Arrivai in ospedale, entrai nella tua stanza, io presi la tua valigia mentre la mamma era andata a parlare con i medici per le ultime istruzioni da seguire una volta giunti a casa. Io ti strinsi la mano, tu stringesti la mia e poi…e poi piangemmo tutti e due, solo un po’, giusto il tempo per capire che sapevamo ormai entrambi che ci saremmo dovuti salutare per sempre, non ci sarebbero stati buonanotte ed arrivederci, ma solo un addio.
Durò poco il pianto perché era inutile sprecare forze ma necessario, invece, era il convogliarle tutte verso un unico scopo: tornare a casa. Intanto, attorno al tuo letto arrivarono gli altri degenti che ti avevano coccolato con lo sguardo, controllato di notte se il tuo respiro era regolare, o avvertito i medici se qualcosa non andava.
Furono tutti molto solidali con te, partecipi della tua sofferenza, avviliti che una mente così brillante, un animo così grande fosse costretto ad abbandonare per sempre questo mondo.
Tutto era pronto per l’uscita: avremmo potuto trasportarti in ambulanza, ma tu al solo sentire quel nome ti agitasti: desideravi invece regalarti un ultimo viaggio in macchina, saresti passato ancora una volta davanti a quella caserma che serbava i ricordi di una vita lavorativa, saresti sceso lungo quella strada che percorresti per tanti anni con la tua bicicletta… agile, veloce ma soprattutto libero. Innanzi a questa tua ultima richiesta, la mamma si precipitò ad avvertire lo zio che, trafelato, arrivò prestissimo.
Noi lo aspettammo fuori il reparto e lo informammo di tutto, lui con gli occhi velati di lacrime disse che era un atto dovuto l’esaudire questo tuo desiderio, anche se ci sarebbero stati notevoli problemi per il trasporto. ù
Fosti subito messo su di una sedia a rotelle e dopo aver salutato tutti con un gesto della mano, chiedesti la tua valigia, volevi tenerla in seno, trattenerla con le mani sulle ginocchia ma anche quel semplice gesto sembrava essere diventato impossibile. La lasciasti cadere per terra, io la raccolsi mentre vi dirigeste verso l’ascensore.
Le pesanti porte color carta da zucchero si chiusero dietro la tua sedia a rotelle, ad annunciarci che di lì a poco avresti portato con te tutti ricordi, tutte le gioie, tutti i dolori, tutte le speranze di una vita vissuta come credevi che fosse giusto viverla: nell’amore.

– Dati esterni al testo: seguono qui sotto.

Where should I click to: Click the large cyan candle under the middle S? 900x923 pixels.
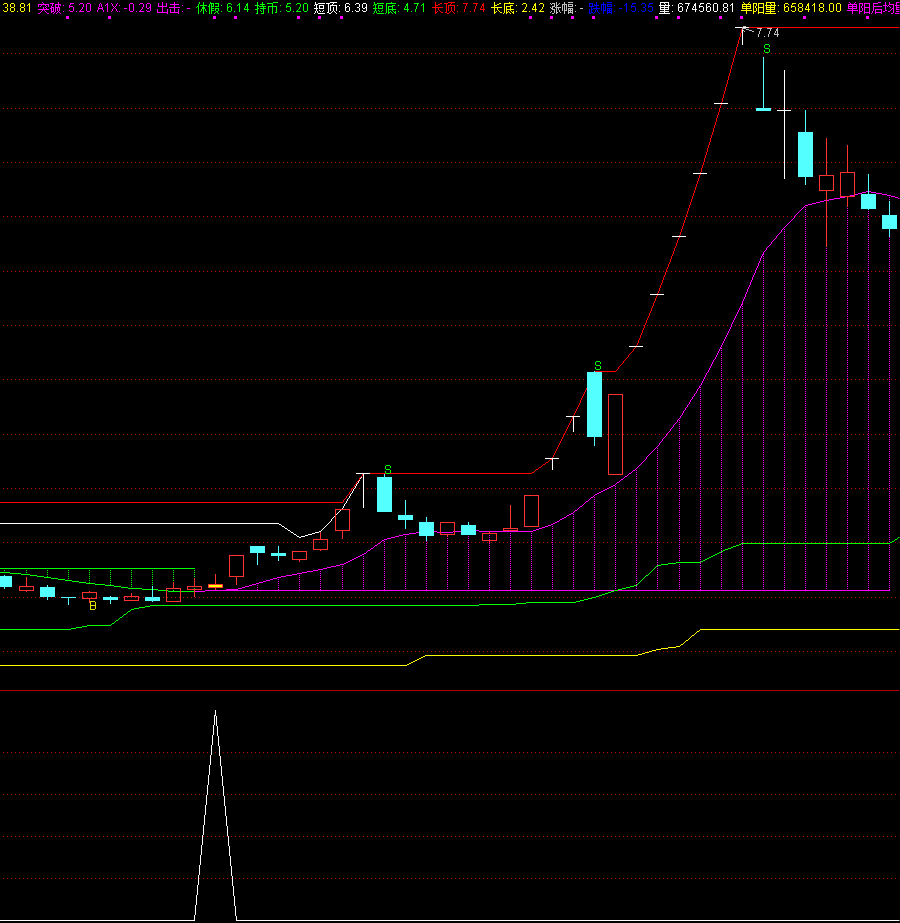click(594, 404)
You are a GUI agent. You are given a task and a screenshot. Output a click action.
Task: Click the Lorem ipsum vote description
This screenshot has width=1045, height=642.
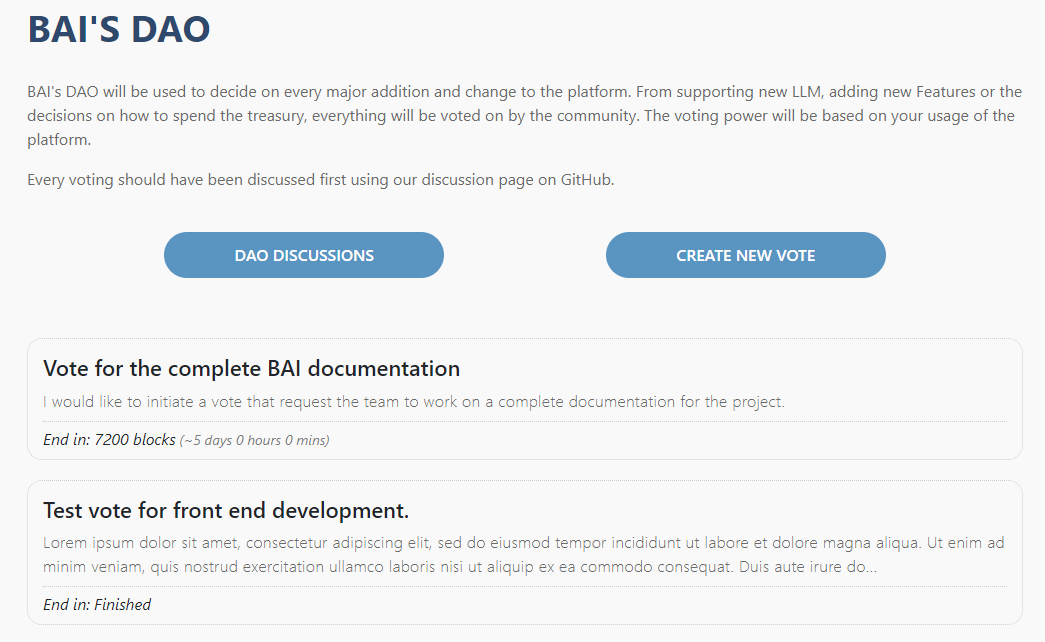[523, 555]
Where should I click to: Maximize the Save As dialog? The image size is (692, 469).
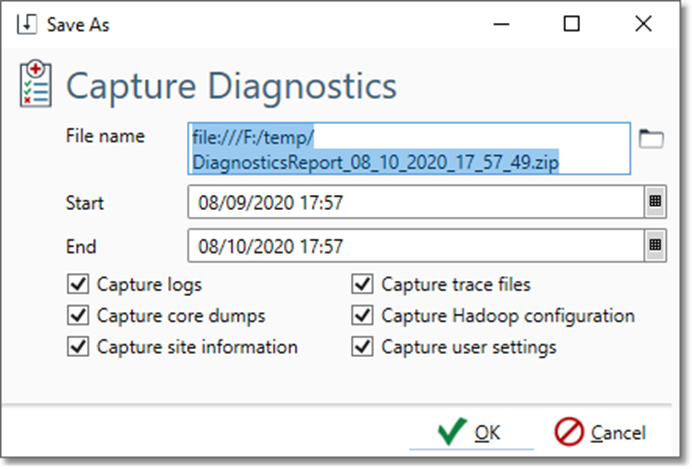point(572,25)
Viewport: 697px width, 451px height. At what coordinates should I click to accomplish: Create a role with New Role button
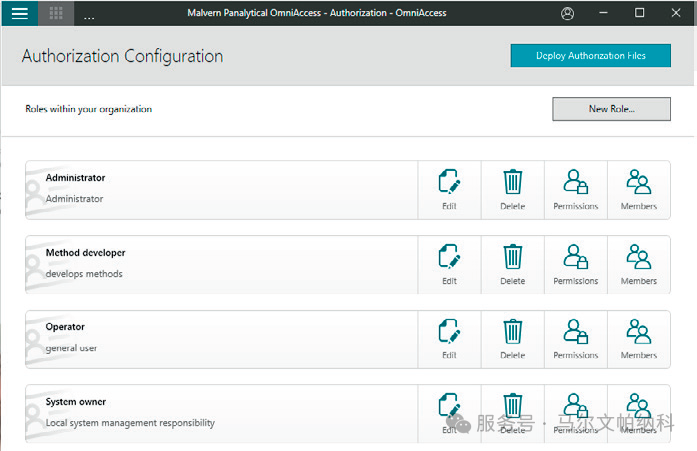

E quanto ne hai regalato, nonno, elargendolo a piene mani: ogni tuo semplice gesto, ogni tuo sguardo, ogni tuo sorriso, persino ogni rimprovero, trasudava d’amore. Non c’è gesto da te compiuto che non sia stato carico d’amore, né una parola, né un pensiero. Il tuo amore, nonno, era nella fetta di pane tagliata accostando la pagnotta cotta a legna al tuo ventre, era nel piatto di pasta e ceci che ci porgevi a tavola, era nella bottiglia di vino che regalavi alla mamma, era nell’aprirmi l’ombrello fuori dalla scuola, era nel venirmi incontro per le scale per aiutarmi a portare su la spesa, era nei pomodori che ci offrivi di ritorno dalla campagna, era in una pagina di un libro letto assieme nello studio, era nei compiti di latino che mi correggevi, era in uno sguardo severo di rimprovero, era in quel tuo gesto della buonanotte che ci regalavamo ogni sera. Ma era anche in quel tuo andare via sulla sedia a rotelle quando, poco prima che ti sistemassero su di essa, mi dicesti che mi sarei potuta allontanare da te, se non riuscivo a sopportare quella scena, nonostante tu avessi voluto fortemente che rimanessi accanto a te. Ma io rimasi lì, nonno…rimasi con il cuore straziato, con le lacrime che appannavano i miei occhi…rimasi perché non volevo perdere neanche un istante di te.